Vero, oggi Roma festeggia, sì ma cosa? Quella storia d’amore viscerale ed autentica che i romani sperimentarono passionalmente con Roma solamente un secolo scorso, rimane solo un ricordo lontano, sbiadito. Dimenticata da molti, a volte maltrattata, in un vortice di approssimazione tipica del mondo moderno. E accade allora che Chiese e giardini, teatri e dipinti su tela siano imbrattati dall’ignoranza che dilaga come un vanto, mentre l’ideale, l’arte che solamente questa Città sa offrire, venga sepolta sotto un cumulo di polvere, e lì abbandonata.
Come Teatro Marcello, l’ossimoro del teatro romano ammirato da tutti tranne che dai romani. Come lo scempio di Tor Vergata, arresa agli occhi ciechi di chi questa città la governa. E’ tutto un paradosso, pure questo Natale di Roma che dovrebbe voltarsi e guardare il passato, ma che se ne frega e non lo fa.
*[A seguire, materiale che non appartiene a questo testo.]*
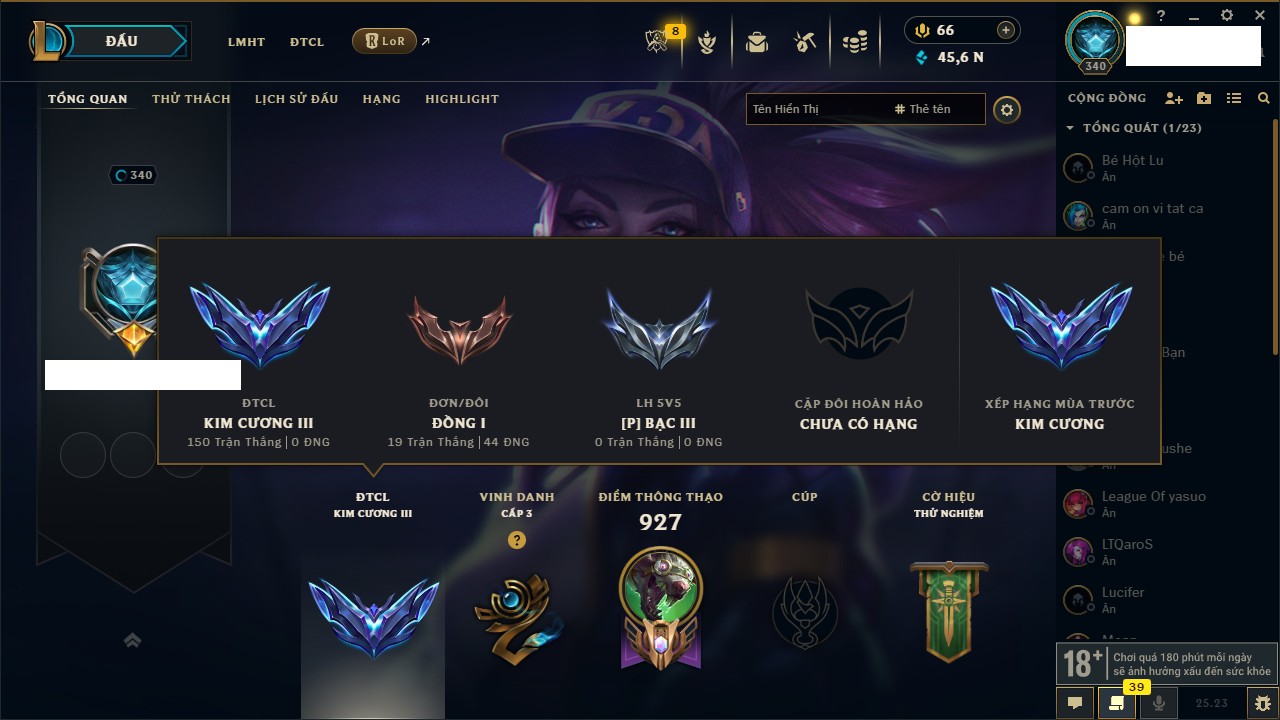The height and width of the screenshot is (720, 1280).
Task: Toggle the microphone mute button
Action: click(1159, 703)
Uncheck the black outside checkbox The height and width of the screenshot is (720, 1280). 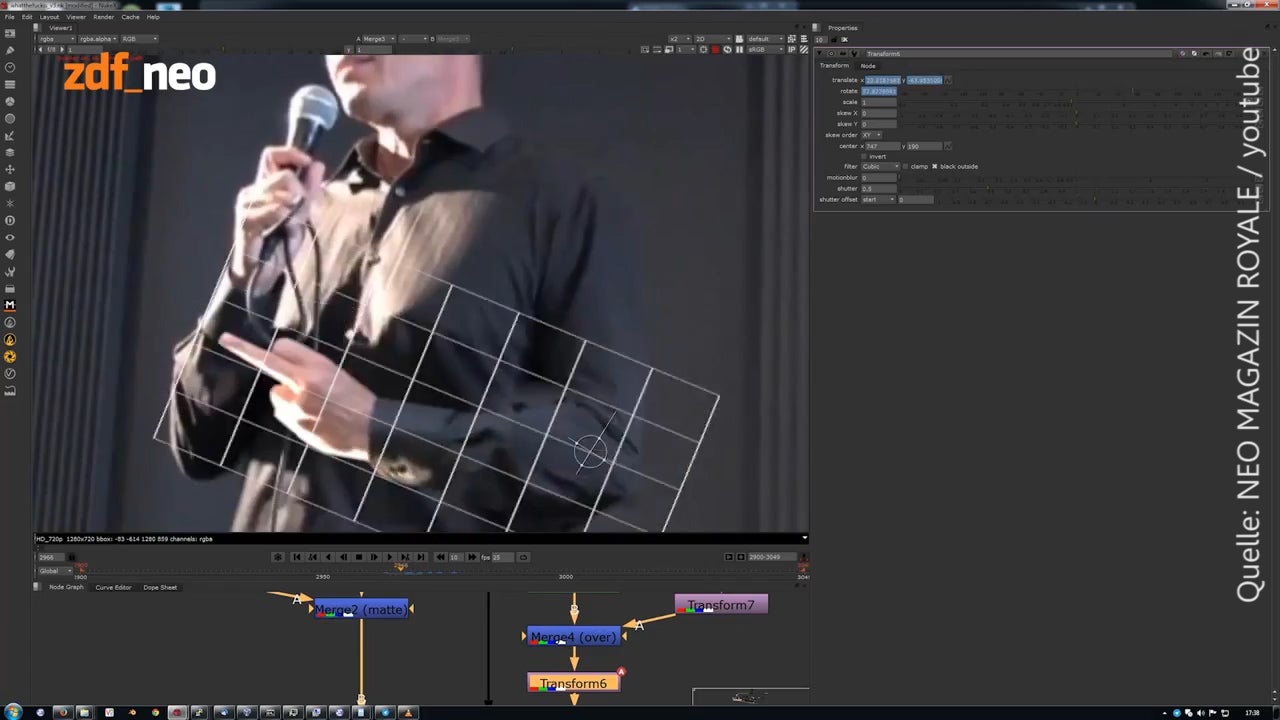click(935, 166)
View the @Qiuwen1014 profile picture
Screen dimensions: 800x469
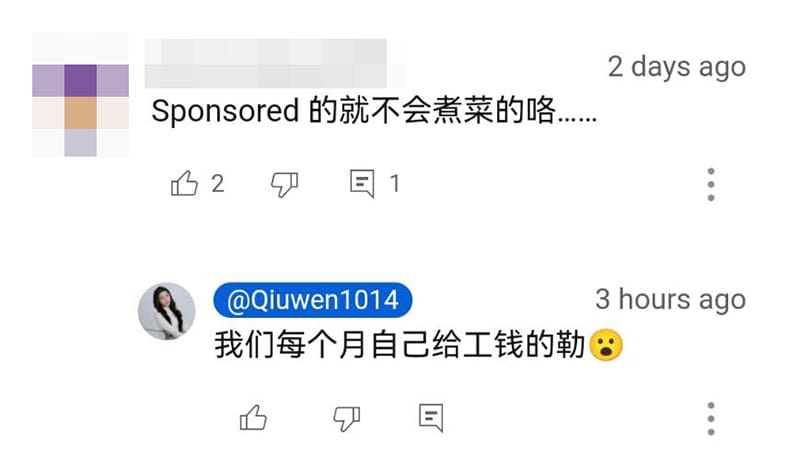(166, 311)
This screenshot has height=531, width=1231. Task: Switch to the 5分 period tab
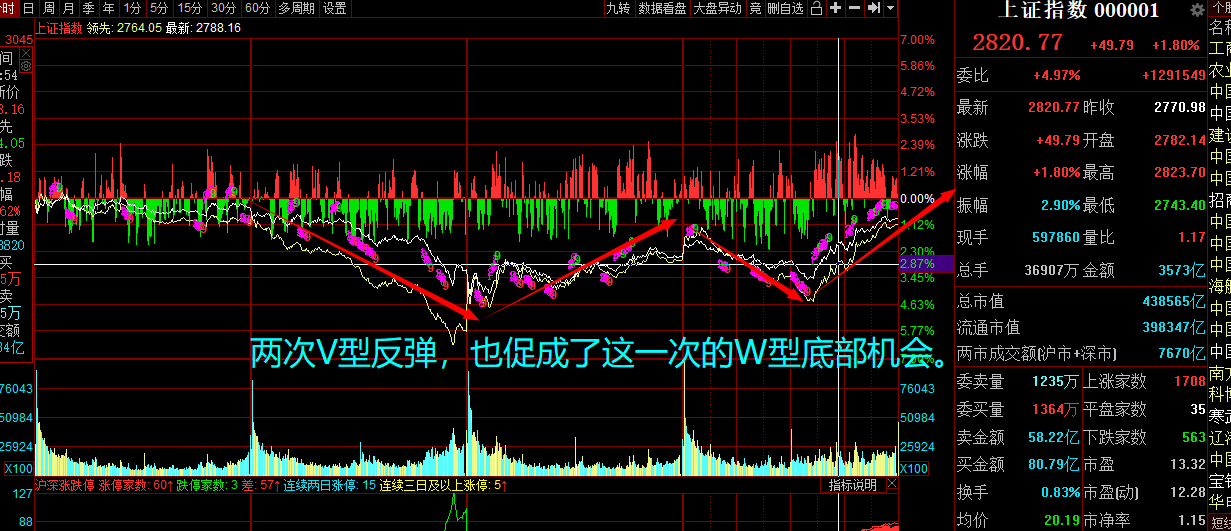(159, 8)

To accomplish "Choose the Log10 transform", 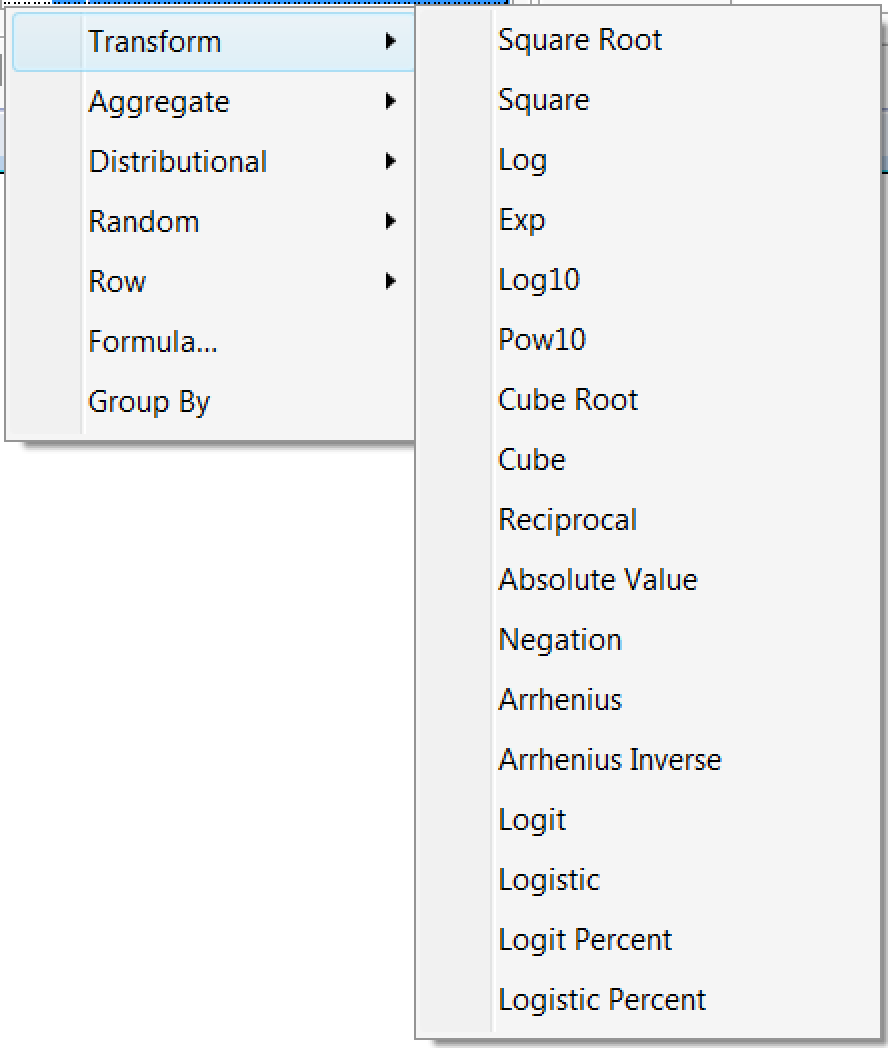I will tap(539, 280).
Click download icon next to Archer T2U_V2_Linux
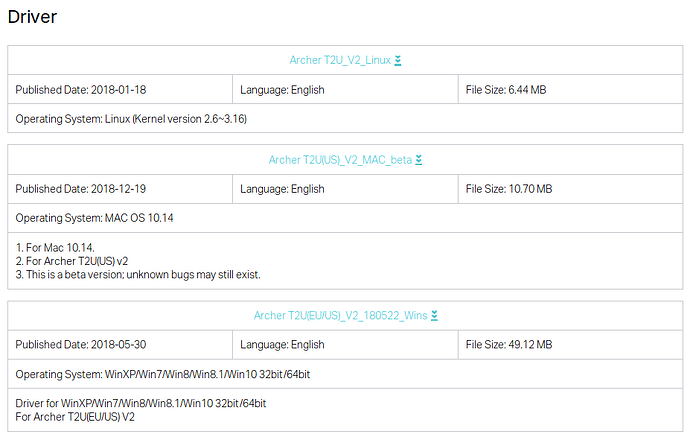690x437 pixels. [398, 61]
Roma non è più una città aperta, e Rossellini si deve rassegnare. In pochi lottano per qualcosa di fondato, valido, vero. Qualcosa che rimane qui dentro alla testa, rimuginando fra mille pensieri contrastanti. Ieri era la resistenza partigiana, oggi quel senso d’unione non c’è più, e Roma cade a pezzi. Non c’è più cura, né precisione, tutto si sfascia nel menefreghismo. E d’altronde la Barcaccia non si è sgretolata quando la gentaglia del Nord è scesa in città. No, la Barcaccia si è sgretolata nell’indifferenza di chi ha permesso questo imbarbarimento. E fa male vedere la fortuna di Roma essere così malamente lapidata.
Fatelo. Prendete per mano vostro figlio o vostro nipote, magari proprio oggi, e visitate qualche Chiesetta nascosta tra un angolo e l’altro. Non per la fede o per la religione, ma per quello che ci sta dentro. E quello che ci sta dentro non sono i quadri o colonne corinzie, ma i sorrisi stupiti di chi tenete per mano. Ecco, è questo il reale Natale di Roma: stupirsi ancora della Grande Bellezza che deborda da ogni ansa del Tevere. In fondo la genuinità di un bambino dovrebbe radicarsi anche nelle scorze dure degli adulti, perché un bambino si prenderebbe cura di ciò che ha, di ciò che ama. L’adulto no. E quando Roma potrà gridare al mondo d’essere una città amata, allora l’orgoglio italiano si risveglierà un po’ di più. E Tanti Auguri potranno essere finalmente cantati da tutti noi. Perché Roma è di chi la ama, ma oggi in pochi la amano veramente.